Ces fédérations veulent opposer l'exécutif aux musulmans en se disant choqués du combat contre les ingérences étrangères
Interrogé par l'AFP, le ministère de l'Intérieur a par ailleurs rejeté la demande des fédérations dissidentes d'amender le texte. «Ils ont dit qu'ils n'acceptaient pas de la signer en l'état. Dont acte, ils ne sont pas signataires», a fait savoir cette source, excluant toute renégociation.
«Ces fédérations veulent opposer l'exécutif aux musulmans en se disant choqués du combat contre les ingérences étrangères. Ce ne sont donc pas les musulmans qu'ils défendent», a ajouté cette source.
Président du Sénat, Gérard Larcher (Les Républicains) a, de son côté, invité les dissidents à «bien réfléchir» à leur décision. «Est-ce qu'ils veulent être à côté, en dehors de ce que nous souhaitons partager tous ensemble ?», s'est-il interrogé.
Le 20 janvier les associations franco-turques CCMTF et CIMG France ainsi que le mouvement tabligh, Foi et Pratique ont dénoncé dans un communiqué «certaines déclarations [contenues dans la charte qui] portent atteinte à l'honneur des musulmans, avec un caractère accusatoire et marginalisant».
L'islam politique, pierre d'achoppement
Selon une source proche du dossier citée par l'AFP, les principaux points de désaccord exprimés par ces fédérations portent sur la définition des «ingérences» étrangères et la définition précise de l'islam politique. Or, cette charte pointe du doigt certaines mouvances : «Les signataires s’engagent [...] à refuser de s’inscrire dans une quelconque démarche faisant la promotion de ce qui est connu sous l’appellation "islam politique" [...] La présente charte désigne les courants politiques et/ou idéologiques appelés communément salafisme (wahhabisme), le Tabligh ainsi que ceux liés à la pensée des Frères musulmans et des courants nationalistes qui s’y rattachent.»
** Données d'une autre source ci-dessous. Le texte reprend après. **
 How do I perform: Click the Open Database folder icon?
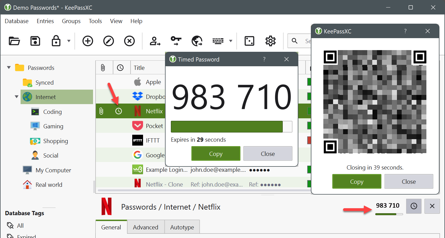pyautogui.click(x=14, y=41)
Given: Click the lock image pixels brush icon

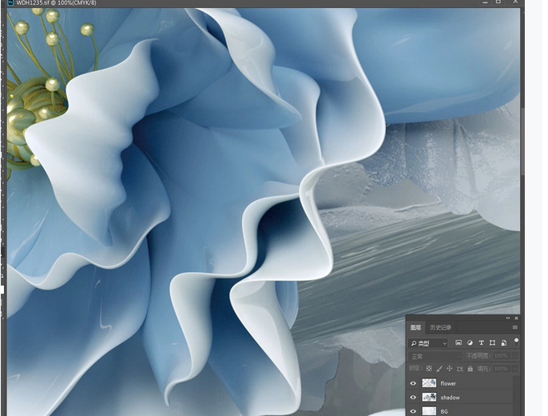Looking at the screenshot, I should coord(439,369).
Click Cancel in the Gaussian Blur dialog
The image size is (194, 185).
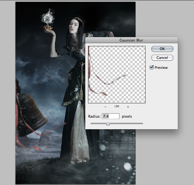(162, 58)

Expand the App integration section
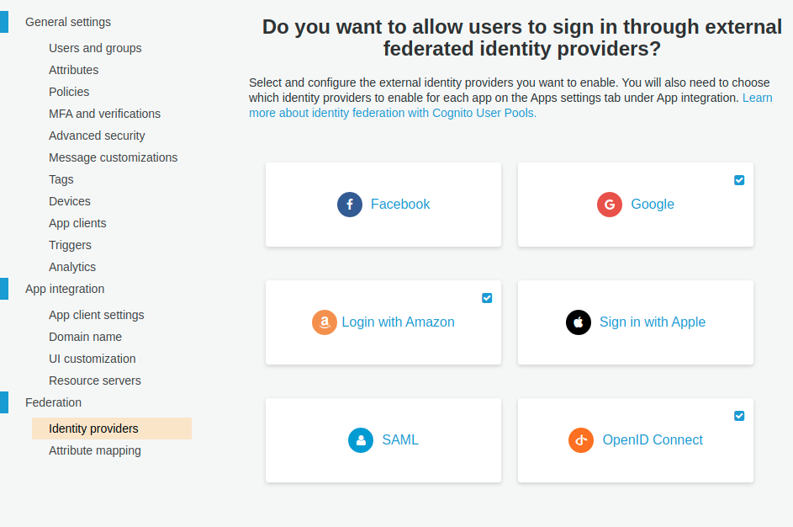click(x=64, y=288)
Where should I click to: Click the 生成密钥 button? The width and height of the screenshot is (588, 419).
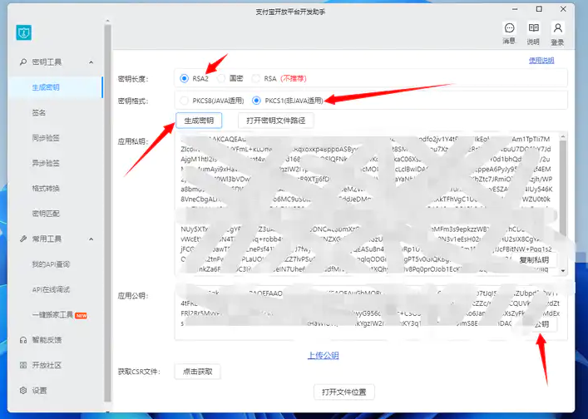pos(199,121)
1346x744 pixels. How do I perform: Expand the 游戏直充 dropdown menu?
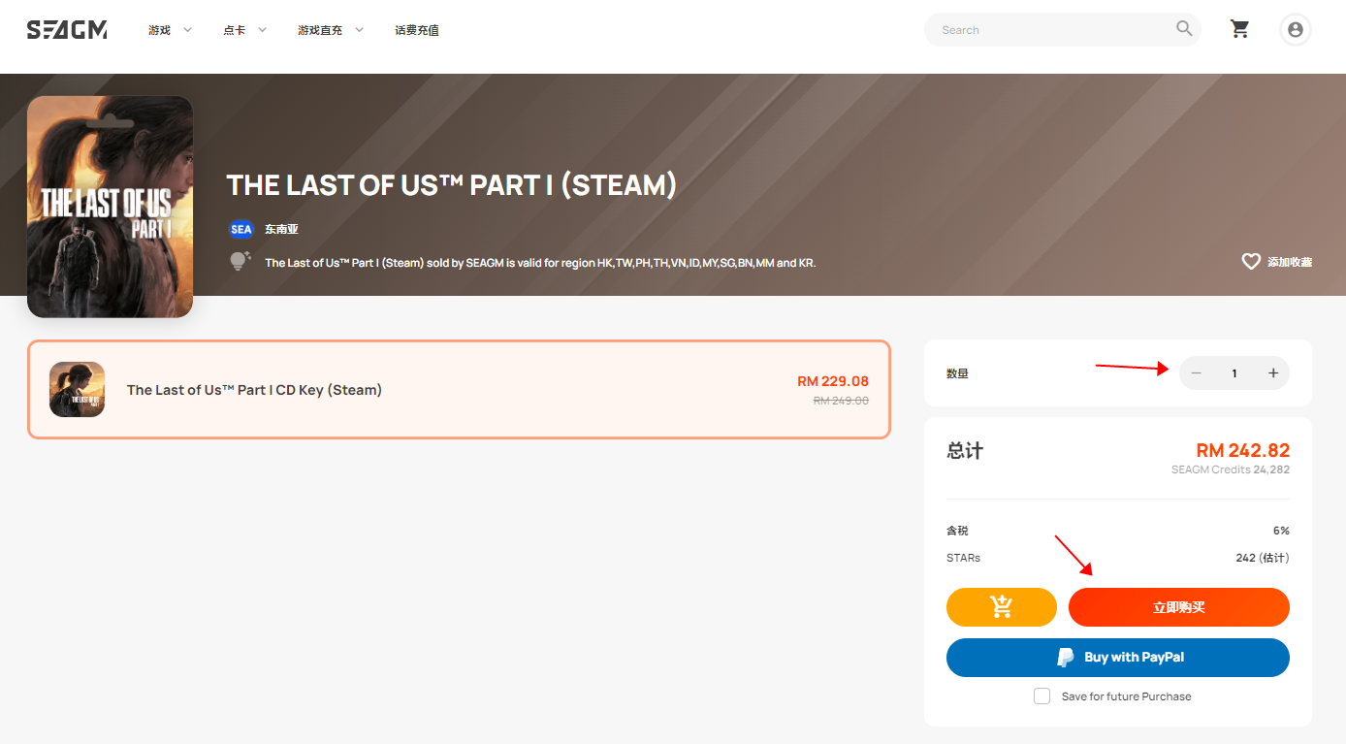click(x=331, y=30)
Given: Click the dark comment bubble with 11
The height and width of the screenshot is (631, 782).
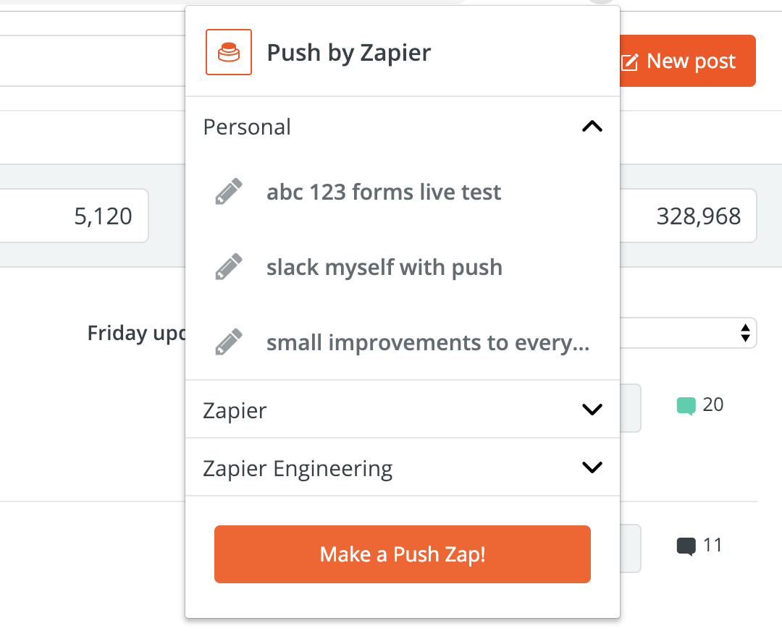Looking at the screenshot, I should point(686,546).
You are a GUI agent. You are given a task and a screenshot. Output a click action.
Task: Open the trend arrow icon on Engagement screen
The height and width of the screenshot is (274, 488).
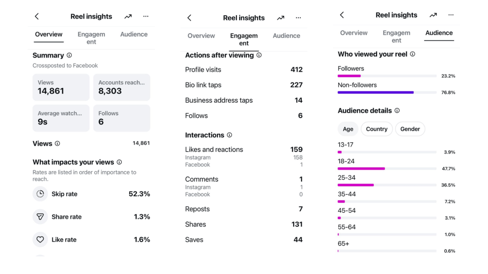click(x=280, y=18)
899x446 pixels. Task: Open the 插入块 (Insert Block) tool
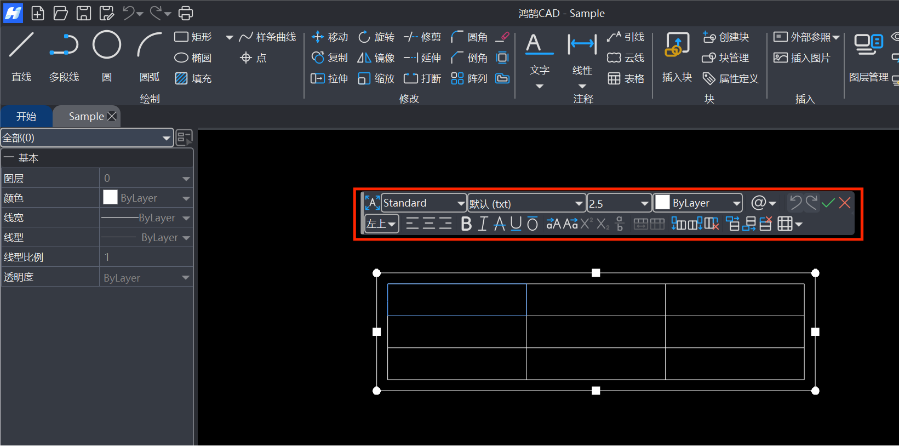[677, 56]
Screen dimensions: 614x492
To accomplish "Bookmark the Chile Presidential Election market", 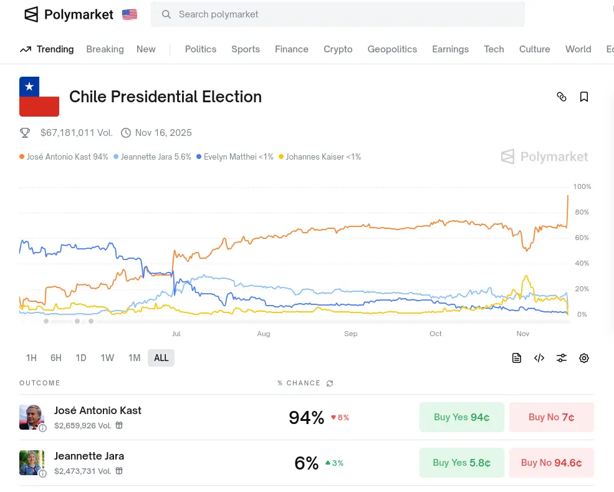I will tap(584, 97).
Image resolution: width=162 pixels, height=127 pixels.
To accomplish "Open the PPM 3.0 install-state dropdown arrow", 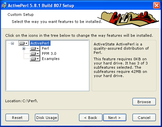I will 38,54.
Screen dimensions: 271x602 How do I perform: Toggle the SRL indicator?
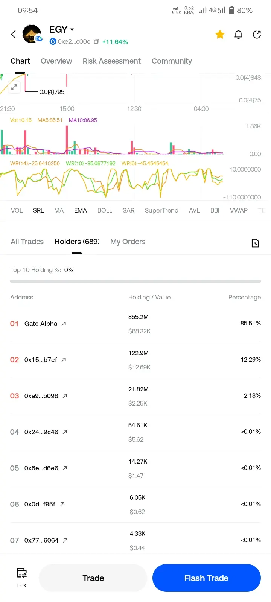click(x=38, y=210)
«Afin d'adopter cette charte, nous devons nous reconnaître dans son contenu. Il ne serait pas utile de signer un texte que notre communauté ne peut accepter sereinement», écrivent les trois organisations réfractaires.
Autre point sensible, le JDD du 26 décembre affirme que «les courants d'obédience islamiste ont refusé que soient mentionnés les mots "apostasie" ou son équivalent arabe, "ar-ridda"». Or, ces terme ont bel et bien été inclus dans le paragraphe suivant : «Les signataires s’engagent à ne pas criminaliser un renoncement à l’islam, ni à le qualifier "d’apostasie" (ridda), encore moins de stigmatiser ou d’appeler, de manière directe ou indirecte, à attenter à l’intégrité physique ou morale de celles ou de ceux qui renoncent à une religion.»
Le texte de la charte proscrit en outre «l'ingérence» d'Etats étrangers dans le culte en France et réaffirme la «compatibilité» de la foi musulmane avec la République : «D’un point de vue religieux et éthique les musulmans, qu’ils soient nationaux ou résidents étrangers, sont liés à la France par un pacte. Celui-ci les engage à respecter la cohésion nationale, l’ordre public et les lois de la République», est-il notamment écrit.
Cette charte, paraphée par cinq fédérations du CFCM, avait été saluée le 18 janvier par Emmanuel Macron comme un «engagement net et précis en faveur de la République».